Levantem as bandeiras!

Levantem as bandeiras!

Por Ruy Braga.

 

Desafinando o coro dos contentes, a juventude brasileira foi às ruas. Em todo o país, massivas manifestações esparramaram-se pelas praças e avenidas das capitais. Aquilo que há apenas uma semana parecia impossível tornou-se trivial: a juventude deseja se reapropriar do espaço urbano que foi ardilosamente espoliado pelo conluio entre incorporadoras, construtoras, empresas de transporte e poder público.

 

Os jovens querem inventar outra metrópole e começam a vencer. Um lugar generoso onde as diferenças sejam acolhidas, os serviços públicos funcionem para as amplas maiorias e o espaço urbano não seja propriedade de uns poucos. A imagem de 100 mil pessoas caminhando por entre os prédios envidraçados dos bancos e das corporações na Faria Lima em direção à região da Berrini traduz cristalinamente esse desejo.  

 

Essa juventude sabe que os partidos, notoriamente o PSDB e o PT, além de seus satélites, não estão à altura desse anseio. Afinal, há décadas eles são parte de uma mesma trama que a cada eleição negocia milhões de reais de financiamento por inúmeras “maracutaias” com construtoras e empresas de ônibus. Daí a formação desse sentimento antipartidário alimentado por um instinto plebeu igualitarista compreensivelmente resistente ao pesado e desigual jogo político parlamentar.   

 

Trata-se de um instinto progressista que merece ser elaborado e tornado coerente pelas forças coletivas que têm animado os atuais protestos. No entanto, em meio à usual confusão que acontece quando milhares decidem agir simultaneamente, não poucos buscaram instrumentalizar esse instinto a fim de intimidar militantes do PSTU, do PSOL e do PCB. Notoriamente, alguns jovens mascarados avançaram sobre as bandeiras dos ativistas de esquerda. Isso é inadmissível.

 

Em primeiro lugar, pois se trata do direito elementar de manifestar publicamente opções políticas. Aqueles que enfrentam a polícia em defesa do direito à cidade não podem cercear o direito político dos que estão lutando justamente ao seu lado nas ruas. Este é o caminho que historicamente os setores mais reacionários da sociedade brasileira escolheram. O PCB passou a maior parte de sua longa existência na ilegalidade. Após o golpe de 1964, os militares substituíram todos os partidos da república populista por um único que foi dividido em duas alas, a do “sim” (MDB) e a do “sim senhor” (Arena). Em nome de um nacionalismo tosco, amordaçaram a democracia em benefício das multinacionais.

 

No entanto, o mais grave é que esse comportamento divide e fragiliza os protestos. Para os neófitos em passeatas, o atual movimento surgiu do vácuo. É um desatino. Alguém de fato acredita que em mais de uma dúzia de capitais centenas de milhares de jovens tenham decidido ir às ruas sem que nada existisse antes? Por exemplo, sem que o Movimento Passe Livre de São Paulo tivesse levado balas de borracha da polícia militar em várias ocasiões até que outros jovens chocados com esse tipo de repressão autoritária decidissem apoiá-lo.

 

Aliás, o que é o Movimento Passe Livre, senão um amálgama de bravos ativistas dos movimentos popular e estudantil, muitos deles com anos de experiência em partidos políticos de esquerda? Na realidade, existem partidos e partidos e muitos dos que hoje defendem o apartidarismo, atacando os agrupamentos identificados com a oposição de esquerda aos governos municipal, estadual e federal, esquecem-se de que votaram majoritariamente tanto no PSDB, quanto no PT.

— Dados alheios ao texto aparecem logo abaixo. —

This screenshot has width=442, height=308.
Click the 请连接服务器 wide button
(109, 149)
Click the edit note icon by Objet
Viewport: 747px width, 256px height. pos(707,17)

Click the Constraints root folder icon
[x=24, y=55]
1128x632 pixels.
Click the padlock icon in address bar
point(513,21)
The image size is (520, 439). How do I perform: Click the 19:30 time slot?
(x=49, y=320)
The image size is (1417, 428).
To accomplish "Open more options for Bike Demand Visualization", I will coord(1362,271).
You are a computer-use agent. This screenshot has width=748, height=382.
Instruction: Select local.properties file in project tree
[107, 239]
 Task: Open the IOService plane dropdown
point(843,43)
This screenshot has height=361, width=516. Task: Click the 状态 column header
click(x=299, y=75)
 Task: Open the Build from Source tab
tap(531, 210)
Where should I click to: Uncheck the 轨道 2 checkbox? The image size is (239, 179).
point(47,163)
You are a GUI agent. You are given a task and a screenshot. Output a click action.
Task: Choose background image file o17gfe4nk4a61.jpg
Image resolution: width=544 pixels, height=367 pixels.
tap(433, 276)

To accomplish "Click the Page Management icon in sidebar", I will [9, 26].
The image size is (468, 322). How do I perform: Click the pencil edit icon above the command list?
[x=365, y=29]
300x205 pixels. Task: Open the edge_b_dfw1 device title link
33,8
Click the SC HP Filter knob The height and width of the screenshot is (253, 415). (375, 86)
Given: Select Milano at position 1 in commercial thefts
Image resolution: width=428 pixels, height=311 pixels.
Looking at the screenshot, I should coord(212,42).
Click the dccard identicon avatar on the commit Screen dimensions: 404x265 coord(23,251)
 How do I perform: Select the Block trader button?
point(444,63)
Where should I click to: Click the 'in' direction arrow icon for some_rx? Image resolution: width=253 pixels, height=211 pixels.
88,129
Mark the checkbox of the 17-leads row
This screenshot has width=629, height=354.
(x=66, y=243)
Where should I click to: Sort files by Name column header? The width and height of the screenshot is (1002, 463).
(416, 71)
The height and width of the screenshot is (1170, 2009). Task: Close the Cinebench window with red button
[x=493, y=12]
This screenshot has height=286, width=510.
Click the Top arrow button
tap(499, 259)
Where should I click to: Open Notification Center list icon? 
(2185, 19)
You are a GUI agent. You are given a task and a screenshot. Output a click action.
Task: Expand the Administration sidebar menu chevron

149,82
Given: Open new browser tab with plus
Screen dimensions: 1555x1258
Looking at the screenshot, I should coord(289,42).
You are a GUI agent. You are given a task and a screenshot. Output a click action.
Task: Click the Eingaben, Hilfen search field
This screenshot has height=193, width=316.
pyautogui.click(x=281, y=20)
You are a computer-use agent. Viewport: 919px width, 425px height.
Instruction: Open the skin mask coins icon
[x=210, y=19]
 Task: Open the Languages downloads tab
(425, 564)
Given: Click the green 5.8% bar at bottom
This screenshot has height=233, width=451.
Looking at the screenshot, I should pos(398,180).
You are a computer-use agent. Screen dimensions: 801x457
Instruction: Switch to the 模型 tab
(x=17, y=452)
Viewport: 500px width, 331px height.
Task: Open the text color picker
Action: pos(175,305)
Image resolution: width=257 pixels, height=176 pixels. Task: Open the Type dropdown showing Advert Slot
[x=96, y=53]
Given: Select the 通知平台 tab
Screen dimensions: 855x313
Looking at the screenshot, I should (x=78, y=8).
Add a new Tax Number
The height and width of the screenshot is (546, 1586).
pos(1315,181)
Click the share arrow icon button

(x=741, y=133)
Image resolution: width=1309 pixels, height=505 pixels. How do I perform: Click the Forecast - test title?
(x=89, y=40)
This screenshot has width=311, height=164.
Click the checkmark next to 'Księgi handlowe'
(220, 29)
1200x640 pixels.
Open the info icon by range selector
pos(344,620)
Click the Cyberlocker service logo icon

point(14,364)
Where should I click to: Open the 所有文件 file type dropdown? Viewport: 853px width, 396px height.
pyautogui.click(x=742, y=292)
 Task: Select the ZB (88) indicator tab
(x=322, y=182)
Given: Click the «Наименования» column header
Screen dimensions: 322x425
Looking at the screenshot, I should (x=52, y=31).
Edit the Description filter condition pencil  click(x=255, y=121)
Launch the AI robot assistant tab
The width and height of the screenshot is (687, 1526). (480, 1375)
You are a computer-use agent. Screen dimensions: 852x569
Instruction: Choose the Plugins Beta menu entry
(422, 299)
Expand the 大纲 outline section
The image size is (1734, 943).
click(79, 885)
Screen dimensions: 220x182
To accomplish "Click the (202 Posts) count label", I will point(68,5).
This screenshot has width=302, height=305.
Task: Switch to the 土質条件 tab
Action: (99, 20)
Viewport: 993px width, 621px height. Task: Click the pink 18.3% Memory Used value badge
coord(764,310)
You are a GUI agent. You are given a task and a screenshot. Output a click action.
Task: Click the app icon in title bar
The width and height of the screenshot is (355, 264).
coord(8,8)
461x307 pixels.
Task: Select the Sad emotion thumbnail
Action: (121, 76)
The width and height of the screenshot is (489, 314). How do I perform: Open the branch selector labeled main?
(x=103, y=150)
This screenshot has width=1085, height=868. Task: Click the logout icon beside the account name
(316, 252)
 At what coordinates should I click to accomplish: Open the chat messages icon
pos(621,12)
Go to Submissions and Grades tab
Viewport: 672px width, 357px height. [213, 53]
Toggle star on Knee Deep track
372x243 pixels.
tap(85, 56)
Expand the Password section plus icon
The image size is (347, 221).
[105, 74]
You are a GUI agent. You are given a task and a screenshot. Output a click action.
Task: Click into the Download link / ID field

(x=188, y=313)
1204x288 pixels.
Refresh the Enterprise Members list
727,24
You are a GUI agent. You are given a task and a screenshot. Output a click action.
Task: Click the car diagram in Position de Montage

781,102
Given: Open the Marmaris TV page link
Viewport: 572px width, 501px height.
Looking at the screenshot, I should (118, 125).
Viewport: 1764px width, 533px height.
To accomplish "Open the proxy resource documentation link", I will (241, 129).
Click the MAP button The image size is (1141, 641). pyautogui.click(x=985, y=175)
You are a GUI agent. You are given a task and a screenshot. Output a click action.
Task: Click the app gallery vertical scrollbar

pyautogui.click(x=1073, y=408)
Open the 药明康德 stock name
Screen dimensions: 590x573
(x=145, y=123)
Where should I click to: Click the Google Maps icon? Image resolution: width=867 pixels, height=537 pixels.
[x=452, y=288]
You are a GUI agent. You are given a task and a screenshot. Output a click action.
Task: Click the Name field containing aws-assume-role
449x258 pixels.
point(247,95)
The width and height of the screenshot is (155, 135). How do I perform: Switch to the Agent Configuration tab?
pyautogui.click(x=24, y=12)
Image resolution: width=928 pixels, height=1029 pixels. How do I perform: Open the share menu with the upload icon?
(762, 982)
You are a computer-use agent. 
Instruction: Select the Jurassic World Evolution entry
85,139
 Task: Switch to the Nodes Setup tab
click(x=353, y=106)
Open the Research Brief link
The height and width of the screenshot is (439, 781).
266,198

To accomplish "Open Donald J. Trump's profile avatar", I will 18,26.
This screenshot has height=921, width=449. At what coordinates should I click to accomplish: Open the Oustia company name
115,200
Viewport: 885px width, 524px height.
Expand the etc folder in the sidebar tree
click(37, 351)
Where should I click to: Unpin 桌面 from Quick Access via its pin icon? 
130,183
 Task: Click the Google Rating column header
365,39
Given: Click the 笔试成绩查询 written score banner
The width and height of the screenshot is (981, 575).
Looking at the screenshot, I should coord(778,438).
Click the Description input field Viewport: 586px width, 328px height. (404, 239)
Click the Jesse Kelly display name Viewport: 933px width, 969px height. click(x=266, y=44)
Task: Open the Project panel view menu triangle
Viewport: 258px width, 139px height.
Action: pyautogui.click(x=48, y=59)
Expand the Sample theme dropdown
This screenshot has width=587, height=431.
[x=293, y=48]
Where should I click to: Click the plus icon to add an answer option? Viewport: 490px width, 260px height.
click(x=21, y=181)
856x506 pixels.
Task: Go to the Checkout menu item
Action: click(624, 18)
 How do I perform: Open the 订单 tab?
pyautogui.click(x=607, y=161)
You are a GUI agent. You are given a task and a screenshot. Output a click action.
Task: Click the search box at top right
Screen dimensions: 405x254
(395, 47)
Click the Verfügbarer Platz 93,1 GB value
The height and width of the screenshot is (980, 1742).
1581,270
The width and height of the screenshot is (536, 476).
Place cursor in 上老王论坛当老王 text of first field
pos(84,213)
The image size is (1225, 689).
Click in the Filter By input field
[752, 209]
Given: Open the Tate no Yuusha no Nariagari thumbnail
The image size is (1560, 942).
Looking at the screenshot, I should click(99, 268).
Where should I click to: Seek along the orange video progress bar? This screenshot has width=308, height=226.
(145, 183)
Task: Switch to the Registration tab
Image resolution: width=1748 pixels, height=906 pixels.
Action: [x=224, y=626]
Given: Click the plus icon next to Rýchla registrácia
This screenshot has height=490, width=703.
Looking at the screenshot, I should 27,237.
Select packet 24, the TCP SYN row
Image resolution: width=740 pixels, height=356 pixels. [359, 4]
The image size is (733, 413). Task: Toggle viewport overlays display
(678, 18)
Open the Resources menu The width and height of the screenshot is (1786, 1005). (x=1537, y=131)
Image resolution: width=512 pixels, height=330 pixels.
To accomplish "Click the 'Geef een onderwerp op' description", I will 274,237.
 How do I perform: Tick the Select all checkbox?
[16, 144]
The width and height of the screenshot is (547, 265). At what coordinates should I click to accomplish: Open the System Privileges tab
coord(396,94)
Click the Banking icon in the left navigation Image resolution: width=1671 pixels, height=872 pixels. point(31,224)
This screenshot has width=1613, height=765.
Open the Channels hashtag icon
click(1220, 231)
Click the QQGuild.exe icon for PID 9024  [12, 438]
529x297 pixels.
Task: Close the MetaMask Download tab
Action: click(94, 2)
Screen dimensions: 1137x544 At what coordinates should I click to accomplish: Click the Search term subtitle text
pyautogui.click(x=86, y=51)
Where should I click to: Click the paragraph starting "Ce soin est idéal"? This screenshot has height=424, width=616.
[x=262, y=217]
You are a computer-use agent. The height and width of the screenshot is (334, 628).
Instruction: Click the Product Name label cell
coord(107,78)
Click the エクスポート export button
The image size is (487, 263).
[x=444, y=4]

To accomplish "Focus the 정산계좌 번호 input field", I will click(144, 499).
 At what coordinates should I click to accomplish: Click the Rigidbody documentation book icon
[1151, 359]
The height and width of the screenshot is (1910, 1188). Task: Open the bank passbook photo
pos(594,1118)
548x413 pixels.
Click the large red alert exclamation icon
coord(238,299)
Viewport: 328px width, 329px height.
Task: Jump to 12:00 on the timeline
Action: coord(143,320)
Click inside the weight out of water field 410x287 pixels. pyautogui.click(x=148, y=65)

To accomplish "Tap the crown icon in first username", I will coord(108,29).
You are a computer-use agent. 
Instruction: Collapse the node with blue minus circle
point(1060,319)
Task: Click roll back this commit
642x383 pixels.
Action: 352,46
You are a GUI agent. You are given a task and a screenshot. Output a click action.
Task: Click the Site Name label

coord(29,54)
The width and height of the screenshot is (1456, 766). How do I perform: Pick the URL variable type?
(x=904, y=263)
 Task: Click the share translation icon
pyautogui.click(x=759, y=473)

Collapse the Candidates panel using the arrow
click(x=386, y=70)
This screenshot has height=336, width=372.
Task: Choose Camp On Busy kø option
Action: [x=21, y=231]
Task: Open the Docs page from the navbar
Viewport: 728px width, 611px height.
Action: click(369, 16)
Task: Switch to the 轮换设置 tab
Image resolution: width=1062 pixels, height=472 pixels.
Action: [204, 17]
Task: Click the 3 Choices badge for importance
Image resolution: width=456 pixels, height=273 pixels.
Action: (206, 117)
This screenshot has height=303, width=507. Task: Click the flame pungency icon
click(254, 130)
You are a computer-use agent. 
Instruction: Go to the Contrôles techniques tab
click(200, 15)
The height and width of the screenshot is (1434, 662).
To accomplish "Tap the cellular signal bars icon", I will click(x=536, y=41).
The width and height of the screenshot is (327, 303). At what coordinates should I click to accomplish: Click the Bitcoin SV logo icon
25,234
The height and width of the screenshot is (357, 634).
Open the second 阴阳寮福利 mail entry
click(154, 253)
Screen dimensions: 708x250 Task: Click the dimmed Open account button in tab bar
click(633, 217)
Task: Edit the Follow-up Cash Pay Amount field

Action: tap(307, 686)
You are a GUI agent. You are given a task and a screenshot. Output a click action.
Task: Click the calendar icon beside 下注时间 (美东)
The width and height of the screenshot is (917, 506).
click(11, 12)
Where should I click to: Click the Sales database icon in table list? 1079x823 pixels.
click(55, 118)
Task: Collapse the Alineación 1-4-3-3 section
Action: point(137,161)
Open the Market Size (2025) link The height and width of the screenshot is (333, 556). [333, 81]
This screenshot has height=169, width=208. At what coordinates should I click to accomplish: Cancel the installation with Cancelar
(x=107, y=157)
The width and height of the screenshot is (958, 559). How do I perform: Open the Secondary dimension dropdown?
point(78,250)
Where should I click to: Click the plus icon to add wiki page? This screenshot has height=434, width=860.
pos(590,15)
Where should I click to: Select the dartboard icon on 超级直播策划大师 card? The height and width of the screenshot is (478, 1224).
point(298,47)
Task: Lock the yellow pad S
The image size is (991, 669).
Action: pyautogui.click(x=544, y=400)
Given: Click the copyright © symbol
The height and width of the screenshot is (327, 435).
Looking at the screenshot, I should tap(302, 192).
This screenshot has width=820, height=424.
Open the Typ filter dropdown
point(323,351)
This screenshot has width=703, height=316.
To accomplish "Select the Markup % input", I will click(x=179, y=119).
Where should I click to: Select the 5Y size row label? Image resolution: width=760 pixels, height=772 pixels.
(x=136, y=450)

Neste momento de avanço do movimento de massas, é necessário reconhecer que as lutas pela redução das tarifas do transporte urbano são, de fato, apartidárias. No entanto, não podemos tolerar a violência daqueles que, protegidos por máscaras, querem baixar à força as bandeiras da esquerda. Os ativistas do PSTU, do PSOL e do PCB estão nas ruas há muito tempo e seguramente não irão se furtar à responsabilidade de continuar defendendo a democracia socialista.